Africa’s top crude oil exporter Nigeria’s excess crude account (ECA) has dropped to $72.41m as of 7 July, a figure that was announced by the country’s finance minister just a day after seven people were killed in an explosion at the Gbetiokun oil field in southern Niger Delta region.
As of 20 November 2019, ECA, which holds dollar reserves from crude sales above the benchmark price, held $324.54m.
Nigeria has been running down on its oil savings account in a bid to support the country’s economy, which has been badly impacted by the Covid-19 outbreak.
Crude oil sales create 90% of foreign exchange earnings in the country, Reuters reported.

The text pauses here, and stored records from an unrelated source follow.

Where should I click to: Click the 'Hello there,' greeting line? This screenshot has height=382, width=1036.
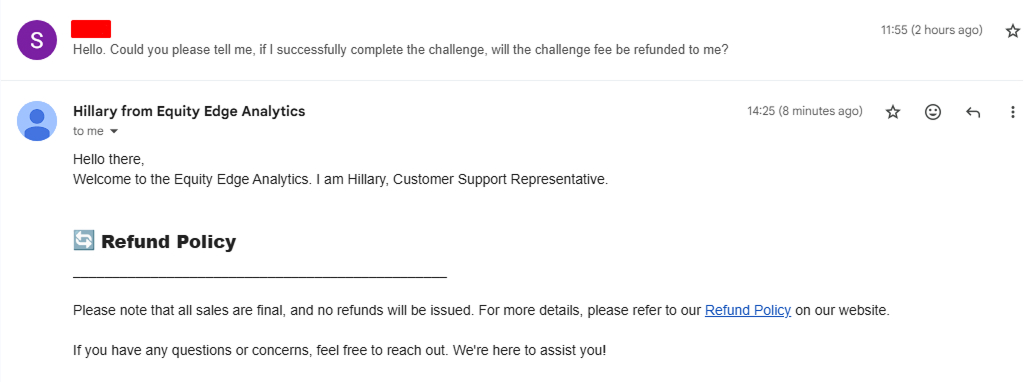coord(108,159)
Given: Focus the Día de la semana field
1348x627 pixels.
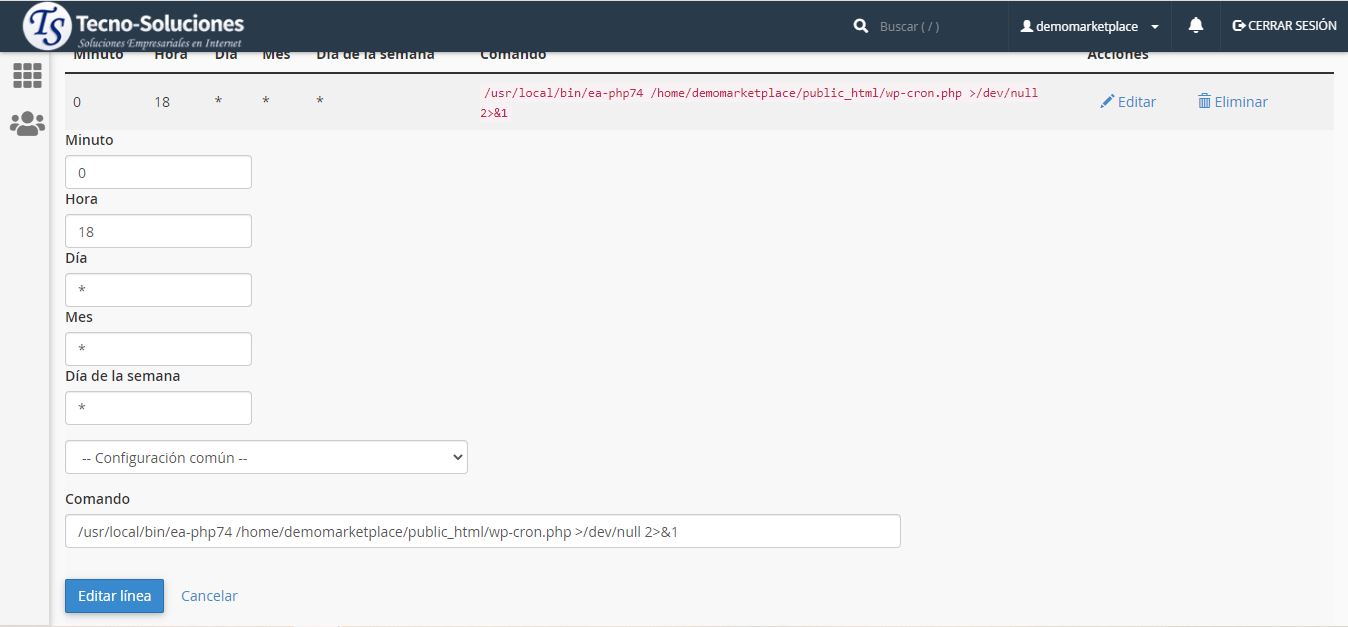Looking at the screenshot, I should pyautogui.click(x=158, y=408).
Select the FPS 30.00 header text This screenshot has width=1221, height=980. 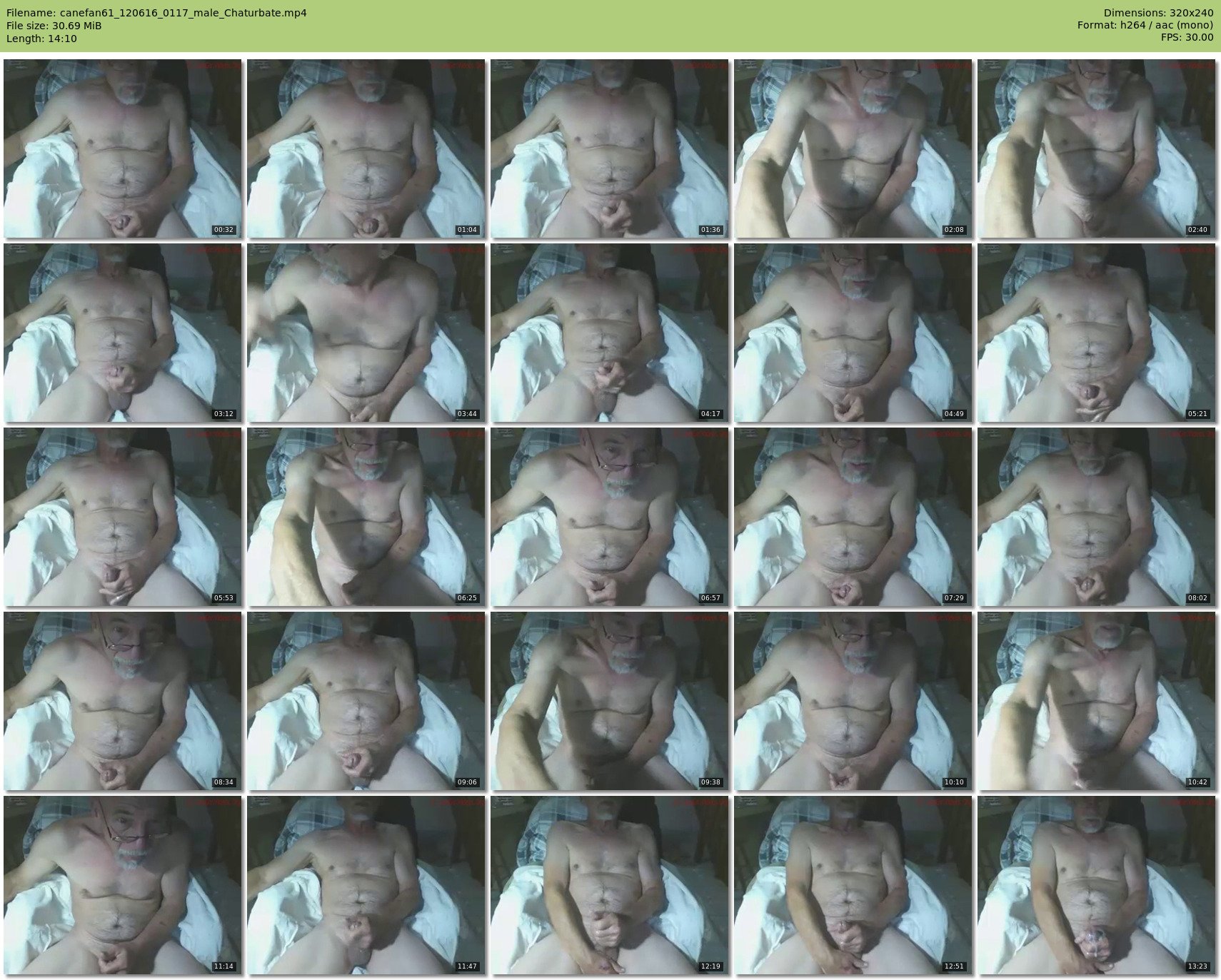coord(1187,38)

The World Bank predicts that the country’s economy will sink by 3.2%-7.4% this year. This is, however, based on the severity of the coronavirus outbreak.
A total of 30,748 cases and 689 deaths have so far been confirmed in Nigeria.
The oil field explosion that led to fatalities occurred at OML 40, operated by the Nigerian Petroleum Development Company (NPDC) and the Elcrest joint venture.
According to the Nigerian National Petroleum Corporation (NNPC), the explosion occurred during the installation of a ladder on a platform.
NNPC stated: “The bodies of casualties have been deposited in a morgue in Sapele while families of the personnel involved are being contacted by their employers: Weld Affairs and Flow Impact, which are consultants to NPDC.”